◆ RECORDS FOR THE EXERCISE ◆
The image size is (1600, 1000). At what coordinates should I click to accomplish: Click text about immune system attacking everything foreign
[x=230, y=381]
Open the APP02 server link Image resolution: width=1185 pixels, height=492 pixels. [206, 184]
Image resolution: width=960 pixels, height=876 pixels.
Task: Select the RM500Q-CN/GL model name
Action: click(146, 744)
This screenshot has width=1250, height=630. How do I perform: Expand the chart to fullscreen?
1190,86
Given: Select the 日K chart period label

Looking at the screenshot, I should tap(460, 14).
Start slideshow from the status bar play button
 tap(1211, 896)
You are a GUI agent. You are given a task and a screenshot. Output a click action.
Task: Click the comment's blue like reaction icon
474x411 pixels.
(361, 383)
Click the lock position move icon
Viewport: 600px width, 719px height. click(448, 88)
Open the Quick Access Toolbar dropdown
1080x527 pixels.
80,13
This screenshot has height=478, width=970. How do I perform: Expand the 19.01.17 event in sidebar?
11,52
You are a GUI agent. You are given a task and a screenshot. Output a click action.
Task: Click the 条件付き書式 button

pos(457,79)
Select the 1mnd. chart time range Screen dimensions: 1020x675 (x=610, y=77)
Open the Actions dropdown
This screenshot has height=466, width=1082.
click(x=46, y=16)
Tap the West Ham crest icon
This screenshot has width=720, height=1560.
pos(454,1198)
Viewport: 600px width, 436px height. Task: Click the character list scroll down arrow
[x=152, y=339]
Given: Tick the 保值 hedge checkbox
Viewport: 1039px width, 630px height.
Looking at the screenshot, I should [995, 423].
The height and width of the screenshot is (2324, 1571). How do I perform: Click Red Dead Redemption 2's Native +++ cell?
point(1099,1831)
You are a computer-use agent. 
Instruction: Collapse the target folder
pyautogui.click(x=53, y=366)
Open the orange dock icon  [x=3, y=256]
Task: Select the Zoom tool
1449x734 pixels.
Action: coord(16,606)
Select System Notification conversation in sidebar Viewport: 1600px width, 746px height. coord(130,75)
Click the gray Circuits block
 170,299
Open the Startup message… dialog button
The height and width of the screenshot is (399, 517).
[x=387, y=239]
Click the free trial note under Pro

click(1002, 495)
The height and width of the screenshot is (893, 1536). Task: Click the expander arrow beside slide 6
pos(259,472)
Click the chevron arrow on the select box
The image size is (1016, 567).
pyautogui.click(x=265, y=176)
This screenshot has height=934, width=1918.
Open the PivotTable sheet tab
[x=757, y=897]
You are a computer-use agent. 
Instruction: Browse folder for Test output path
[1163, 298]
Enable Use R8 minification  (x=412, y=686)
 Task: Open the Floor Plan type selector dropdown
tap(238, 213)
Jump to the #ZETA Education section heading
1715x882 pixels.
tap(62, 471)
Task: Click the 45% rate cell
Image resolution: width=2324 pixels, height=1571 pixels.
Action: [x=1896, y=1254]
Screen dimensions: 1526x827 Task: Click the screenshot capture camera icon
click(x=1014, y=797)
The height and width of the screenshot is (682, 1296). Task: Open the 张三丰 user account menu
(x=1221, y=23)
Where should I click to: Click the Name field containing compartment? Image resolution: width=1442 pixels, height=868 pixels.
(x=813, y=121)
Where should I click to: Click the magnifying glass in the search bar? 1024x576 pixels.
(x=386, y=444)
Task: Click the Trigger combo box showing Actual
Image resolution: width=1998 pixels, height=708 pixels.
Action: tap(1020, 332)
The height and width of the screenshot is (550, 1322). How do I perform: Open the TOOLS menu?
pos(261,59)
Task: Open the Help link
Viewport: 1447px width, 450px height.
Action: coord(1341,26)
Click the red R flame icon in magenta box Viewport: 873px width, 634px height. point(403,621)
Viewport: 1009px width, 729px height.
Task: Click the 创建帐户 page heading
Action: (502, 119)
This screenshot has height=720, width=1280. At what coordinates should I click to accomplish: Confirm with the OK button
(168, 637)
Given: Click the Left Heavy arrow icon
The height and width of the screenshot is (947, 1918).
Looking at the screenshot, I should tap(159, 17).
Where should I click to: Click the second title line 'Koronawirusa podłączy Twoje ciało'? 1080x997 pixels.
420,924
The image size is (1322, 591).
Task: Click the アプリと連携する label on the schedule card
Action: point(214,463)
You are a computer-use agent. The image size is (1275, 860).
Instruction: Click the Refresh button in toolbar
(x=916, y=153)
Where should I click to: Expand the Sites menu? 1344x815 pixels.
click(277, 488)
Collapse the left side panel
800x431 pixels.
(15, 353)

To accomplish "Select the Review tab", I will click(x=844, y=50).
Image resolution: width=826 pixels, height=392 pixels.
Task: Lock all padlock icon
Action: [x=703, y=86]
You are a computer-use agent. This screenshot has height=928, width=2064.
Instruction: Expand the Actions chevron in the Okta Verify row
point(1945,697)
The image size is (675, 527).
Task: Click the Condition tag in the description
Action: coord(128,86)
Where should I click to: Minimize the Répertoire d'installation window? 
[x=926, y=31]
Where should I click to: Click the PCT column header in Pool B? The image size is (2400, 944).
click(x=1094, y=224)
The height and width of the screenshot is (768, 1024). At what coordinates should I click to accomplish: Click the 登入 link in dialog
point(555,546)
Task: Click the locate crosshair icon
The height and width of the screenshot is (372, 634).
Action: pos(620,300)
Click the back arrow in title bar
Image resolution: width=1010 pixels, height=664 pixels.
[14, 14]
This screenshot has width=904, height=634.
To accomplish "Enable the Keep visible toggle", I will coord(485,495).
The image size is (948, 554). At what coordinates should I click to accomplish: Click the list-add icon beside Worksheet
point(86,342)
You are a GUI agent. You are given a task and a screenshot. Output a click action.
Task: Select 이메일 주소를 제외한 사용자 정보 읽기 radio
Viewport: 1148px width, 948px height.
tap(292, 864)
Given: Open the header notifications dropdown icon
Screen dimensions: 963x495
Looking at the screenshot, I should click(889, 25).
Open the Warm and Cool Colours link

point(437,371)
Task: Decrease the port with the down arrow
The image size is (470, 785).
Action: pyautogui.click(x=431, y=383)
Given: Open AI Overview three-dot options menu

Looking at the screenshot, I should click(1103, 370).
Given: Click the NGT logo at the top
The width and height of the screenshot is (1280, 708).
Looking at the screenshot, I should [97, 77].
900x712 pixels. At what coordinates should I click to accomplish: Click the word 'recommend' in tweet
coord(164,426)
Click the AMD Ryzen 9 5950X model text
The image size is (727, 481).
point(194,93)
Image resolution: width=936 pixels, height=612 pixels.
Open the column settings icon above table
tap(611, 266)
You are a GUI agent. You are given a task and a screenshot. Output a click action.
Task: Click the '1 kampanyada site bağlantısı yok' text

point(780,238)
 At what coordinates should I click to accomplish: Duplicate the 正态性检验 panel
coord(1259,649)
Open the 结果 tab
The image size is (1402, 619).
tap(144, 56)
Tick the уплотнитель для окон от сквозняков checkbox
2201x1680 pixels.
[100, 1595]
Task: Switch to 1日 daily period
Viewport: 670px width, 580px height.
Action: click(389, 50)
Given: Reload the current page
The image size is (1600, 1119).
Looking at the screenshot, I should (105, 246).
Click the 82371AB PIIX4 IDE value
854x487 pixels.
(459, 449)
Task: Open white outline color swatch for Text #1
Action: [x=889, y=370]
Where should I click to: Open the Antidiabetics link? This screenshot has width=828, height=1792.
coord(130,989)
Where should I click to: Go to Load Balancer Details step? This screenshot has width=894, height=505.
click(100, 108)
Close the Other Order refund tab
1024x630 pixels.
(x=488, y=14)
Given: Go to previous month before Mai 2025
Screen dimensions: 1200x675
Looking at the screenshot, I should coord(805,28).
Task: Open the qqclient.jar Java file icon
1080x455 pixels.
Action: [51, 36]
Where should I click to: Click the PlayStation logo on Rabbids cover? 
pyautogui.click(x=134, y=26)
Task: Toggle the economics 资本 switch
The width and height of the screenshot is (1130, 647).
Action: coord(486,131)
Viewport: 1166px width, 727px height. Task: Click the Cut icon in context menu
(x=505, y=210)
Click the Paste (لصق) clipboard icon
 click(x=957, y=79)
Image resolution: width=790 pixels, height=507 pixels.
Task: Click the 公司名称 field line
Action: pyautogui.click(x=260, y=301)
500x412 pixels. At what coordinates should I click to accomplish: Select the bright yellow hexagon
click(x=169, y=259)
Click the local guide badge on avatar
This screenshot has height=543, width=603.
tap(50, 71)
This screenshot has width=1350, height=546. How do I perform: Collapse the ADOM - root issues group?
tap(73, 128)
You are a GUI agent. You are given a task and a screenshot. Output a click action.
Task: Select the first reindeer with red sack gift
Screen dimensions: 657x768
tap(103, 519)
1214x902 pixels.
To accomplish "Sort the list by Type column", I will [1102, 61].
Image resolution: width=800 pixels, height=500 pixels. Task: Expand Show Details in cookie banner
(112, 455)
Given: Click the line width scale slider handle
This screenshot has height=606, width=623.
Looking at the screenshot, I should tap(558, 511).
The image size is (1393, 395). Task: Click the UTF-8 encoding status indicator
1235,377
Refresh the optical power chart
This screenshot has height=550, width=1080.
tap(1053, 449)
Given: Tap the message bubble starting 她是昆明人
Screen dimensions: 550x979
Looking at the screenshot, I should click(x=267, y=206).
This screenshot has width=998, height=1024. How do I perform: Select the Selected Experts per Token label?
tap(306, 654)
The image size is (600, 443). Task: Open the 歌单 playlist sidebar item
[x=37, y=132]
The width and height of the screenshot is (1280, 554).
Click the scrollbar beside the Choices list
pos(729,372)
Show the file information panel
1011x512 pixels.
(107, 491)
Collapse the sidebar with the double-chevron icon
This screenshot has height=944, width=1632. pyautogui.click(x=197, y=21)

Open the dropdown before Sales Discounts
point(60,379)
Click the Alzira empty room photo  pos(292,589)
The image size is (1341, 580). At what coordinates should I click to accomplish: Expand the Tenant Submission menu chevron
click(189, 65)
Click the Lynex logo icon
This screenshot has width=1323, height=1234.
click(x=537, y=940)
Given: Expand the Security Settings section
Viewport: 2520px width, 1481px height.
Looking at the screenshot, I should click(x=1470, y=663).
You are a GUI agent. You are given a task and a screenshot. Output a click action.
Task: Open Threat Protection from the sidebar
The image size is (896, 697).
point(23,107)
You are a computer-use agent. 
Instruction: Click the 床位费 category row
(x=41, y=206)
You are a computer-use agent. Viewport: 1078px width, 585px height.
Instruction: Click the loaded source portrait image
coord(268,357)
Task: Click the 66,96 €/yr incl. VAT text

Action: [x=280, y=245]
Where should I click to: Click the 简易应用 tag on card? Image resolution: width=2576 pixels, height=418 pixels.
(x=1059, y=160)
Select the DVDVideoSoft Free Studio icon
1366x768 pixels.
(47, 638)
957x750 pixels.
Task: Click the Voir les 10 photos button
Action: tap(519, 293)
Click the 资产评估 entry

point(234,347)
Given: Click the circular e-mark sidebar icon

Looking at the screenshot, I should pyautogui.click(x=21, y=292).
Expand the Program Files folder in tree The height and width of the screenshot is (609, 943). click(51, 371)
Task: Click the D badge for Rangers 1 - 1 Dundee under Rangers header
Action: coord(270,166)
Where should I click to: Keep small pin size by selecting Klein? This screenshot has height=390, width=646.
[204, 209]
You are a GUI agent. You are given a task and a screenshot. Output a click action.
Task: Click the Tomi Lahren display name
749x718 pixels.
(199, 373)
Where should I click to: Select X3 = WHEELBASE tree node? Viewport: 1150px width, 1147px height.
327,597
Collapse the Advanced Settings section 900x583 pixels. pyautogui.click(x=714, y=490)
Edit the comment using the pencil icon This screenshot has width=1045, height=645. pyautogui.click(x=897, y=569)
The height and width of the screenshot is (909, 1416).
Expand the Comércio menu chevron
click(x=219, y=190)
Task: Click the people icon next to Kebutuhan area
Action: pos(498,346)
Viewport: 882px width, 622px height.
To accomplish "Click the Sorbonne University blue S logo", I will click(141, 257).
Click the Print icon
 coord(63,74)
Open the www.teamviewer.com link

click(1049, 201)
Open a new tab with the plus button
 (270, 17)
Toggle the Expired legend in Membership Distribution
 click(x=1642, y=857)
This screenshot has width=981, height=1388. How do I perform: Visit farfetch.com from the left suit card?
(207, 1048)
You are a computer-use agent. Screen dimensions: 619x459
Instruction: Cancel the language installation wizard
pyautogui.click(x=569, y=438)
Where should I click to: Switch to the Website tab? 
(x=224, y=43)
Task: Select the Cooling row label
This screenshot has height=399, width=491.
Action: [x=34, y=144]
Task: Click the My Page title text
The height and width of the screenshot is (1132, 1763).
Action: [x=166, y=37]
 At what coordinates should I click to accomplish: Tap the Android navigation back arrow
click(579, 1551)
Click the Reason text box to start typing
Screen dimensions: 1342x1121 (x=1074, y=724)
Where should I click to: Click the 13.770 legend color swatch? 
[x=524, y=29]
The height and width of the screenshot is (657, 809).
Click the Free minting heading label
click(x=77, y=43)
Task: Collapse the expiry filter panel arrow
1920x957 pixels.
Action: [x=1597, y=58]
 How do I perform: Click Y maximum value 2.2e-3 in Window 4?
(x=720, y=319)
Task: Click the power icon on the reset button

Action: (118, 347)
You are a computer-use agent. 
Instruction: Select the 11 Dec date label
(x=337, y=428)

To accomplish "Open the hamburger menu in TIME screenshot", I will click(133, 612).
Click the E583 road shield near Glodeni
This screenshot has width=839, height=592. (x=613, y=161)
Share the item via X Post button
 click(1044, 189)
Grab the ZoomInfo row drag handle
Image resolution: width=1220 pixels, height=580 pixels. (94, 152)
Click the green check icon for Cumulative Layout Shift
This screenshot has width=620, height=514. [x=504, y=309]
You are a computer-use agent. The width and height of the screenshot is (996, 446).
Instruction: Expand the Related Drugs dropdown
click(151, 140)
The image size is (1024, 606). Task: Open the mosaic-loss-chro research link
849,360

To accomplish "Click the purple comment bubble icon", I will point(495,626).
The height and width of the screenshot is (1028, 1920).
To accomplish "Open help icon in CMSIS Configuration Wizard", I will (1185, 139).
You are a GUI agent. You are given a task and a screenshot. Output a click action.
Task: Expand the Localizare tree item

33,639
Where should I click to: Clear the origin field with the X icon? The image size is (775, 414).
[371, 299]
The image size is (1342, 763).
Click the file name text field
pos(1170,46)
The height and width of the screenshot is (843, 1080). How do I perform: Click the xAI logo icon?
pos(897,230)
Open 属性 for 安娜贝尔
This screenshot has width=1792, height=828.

◆ BRIEF ◆
Return each line of the material above in which the string "checkbox" appears.

◆ ANSWER ◆
Given: Tick the 保值 hedge checkbox
Tick the уплотнитель для окон от сквозняков checkbox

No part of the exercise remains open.